Après
le magnifique convoi de l’eau, j’avais
très envie de revenir à Akra Yoshimura. Ici dans un registre radicalement
différent, nous pénétrons de plein fouet dans un Japon en pleine déroute
militaire. Nous sommes en 1945, les américains choisissent l’archipel d’Okinawa
comme porte d’entrée pour donner l’assaut final, et mettre à genoux un Japon plus
téméraire que jamais.
Téméraire
au point d’envoyer ses enfants au sacrifice ultime. C’est l’un d’eux que nous
suivrons au bout de l’enfer des combats, des bombardements, au milieu des
restes humains, de la désolation d’une île ravagée par la folie guerrière de
tout un peuple.
Akira
ne s’embarrasse pas du superflu pour décrire l’enrôlement d’une jeunesse
aveuglée, prête à tout pour défendre un pays au cours d’un conflit dont elle ne connait
absolument rien.
Combattre
jusqu’à la mort, tel est l’objectif unique, la seule raison de ces gamins à
peine sortis de l’enfance.
« Qu’il soit mort
ne changeait rien. Shinichi et son camarade avait assimilé la règle selon
laquelle un soldat se borne à exécuter les ordres et à ne prendre aucune
initiative. »
« Vous allez donner
votre vie pour la défendre ( l’île) , animé par l’esprit du sacrifice pour le
pays des dieux. »
Cette
vision, ce jusqu’au boutisme sont assez difficilement compréhensibles au regard de notre culture occidentale. Malgré
cela, la dimension de courage qui inonde ces s prend le dessus à de nombreux
moments. Et l’on se prend, finalement, à poser sur eux un certain regard
compatissant. Ils n’avaient pas le choix. Ils ont été éduqués dans ce sens- là ;
aucun échappatoire possible.
D’autant
que le sentiment de culpabilité ne les épargne pas lorsqu’ils sont confrontés à
la mort de leur camarade. « L’idée
que cet enfant était mort parce que lu était encore en vie l’envahit. »
« La tristesse d’avoir
échappé à la mort le submergea. Qu’avait été la guerre pour lui qui n’avait pas
tiré un seul coup de feu, ni lancé une
seule grenade, ni même subi une seule blessure ? Rien, sinon une errance
sur le champ de bataille ? »
Ce
roman est court, mais terriblement intense tant par le style épuré, direct et
sans équivoque, que par la description des faits et situations prouvant une
grande recherche en amont de la part de l’auteur.
Akira
Yoshimura, pour la seconde fois a su m’interpeller, et m’émouvoir. Nul doute que je continuerai
explorer à mon rythme son œuvre.
Mourir pour la patrie, Akira Yoshimura
Actes Sud, Janvier 2014
175 pages
4ème de
couverture :
Shinichi
Higa a quatorze ans quand il est enrôlé dans le bataillon de la première école
secondaire d’Okinawa tout comme les mille sept cent quatre-vingts élèves des
écoles secondaires de cet archipel situé à environ cinq cents kilomètres au sud
de Kyūshū. Nous sommes le 25 mars 1945, Shinichi Higa fait partie des plus
jeunes soldats de l’armée régulière prêts à verser leur sang pour l’empereur.
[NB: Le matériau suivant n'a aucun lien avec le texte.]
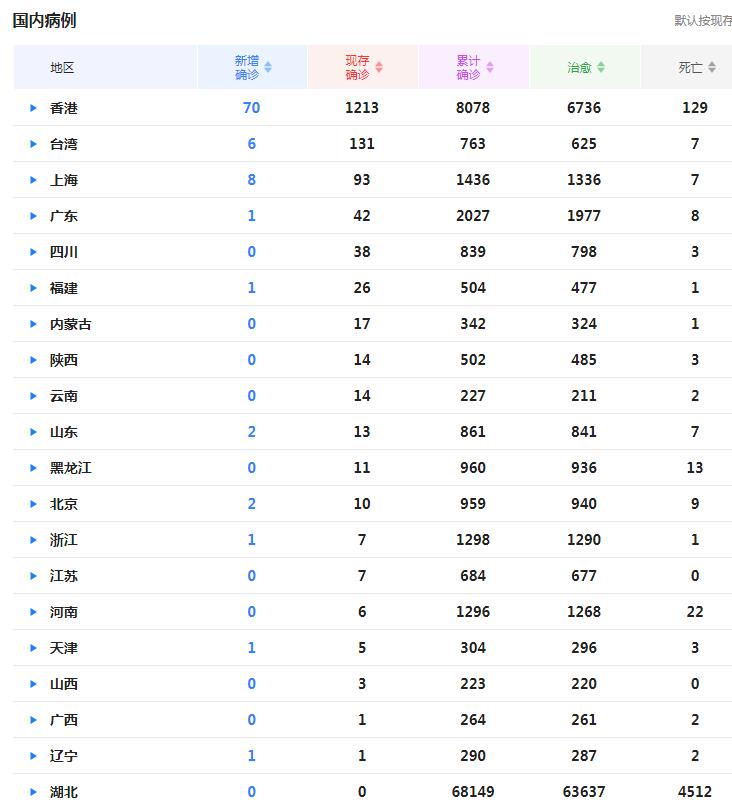Click the 内蒙古 region name
The height and width of the screenshot is (809, 732).
pyautogui.click(x=70, y=324)
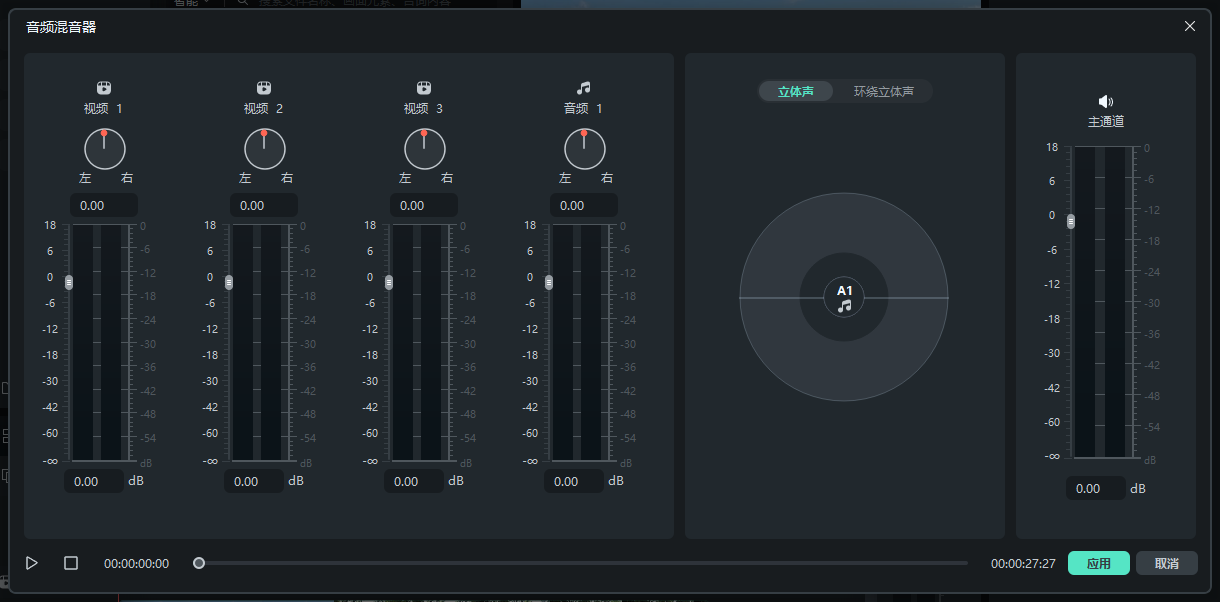
Task: Click the 音频 1 music note icon
Action: (x=584, y=88)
Mais Shinichi est heureux de défendre sa patrie.
Sa
seule angoisse est de mourir avant même d’avoir fait son devoir. Car il s’agit
pour lui de tuer au moins dix soldats ennemis. En attendant, Shinichi accomplit
les tâches qui lui sont confiées. Il transporte des corps d’un lieu à l’autre,
vers ces hôpitaux de fortune où les blessés et les morts sont si nombreux qu’il
n’est plus envisageable de soigner les nouveaux arrivants. Shinichi se déplace
en permanence, il résiste malgré la peur. Au-delà de l’horreur il se cache et
survit habité par le désir de se battre. Mais très vite il perd son unité et,
séparé des autres, se retrouve seul face à la guerre.
A propos de l’auteur :
Akira
Yoshimura (1927-2006) a laissé une œuvre considérable qui a marqué de son
empreinte la littérature japonaise contemporaine. Ses ouvrages traduits en
français sont publiés aux éditions Actes Sud. Récemment parus : Voyage vers les
étoiles (2006),Le convoi de l’eau (2009), Le Grand Tremblement de terre du
Kantô (2010) et L'Arc-en-ciel blanc (2012)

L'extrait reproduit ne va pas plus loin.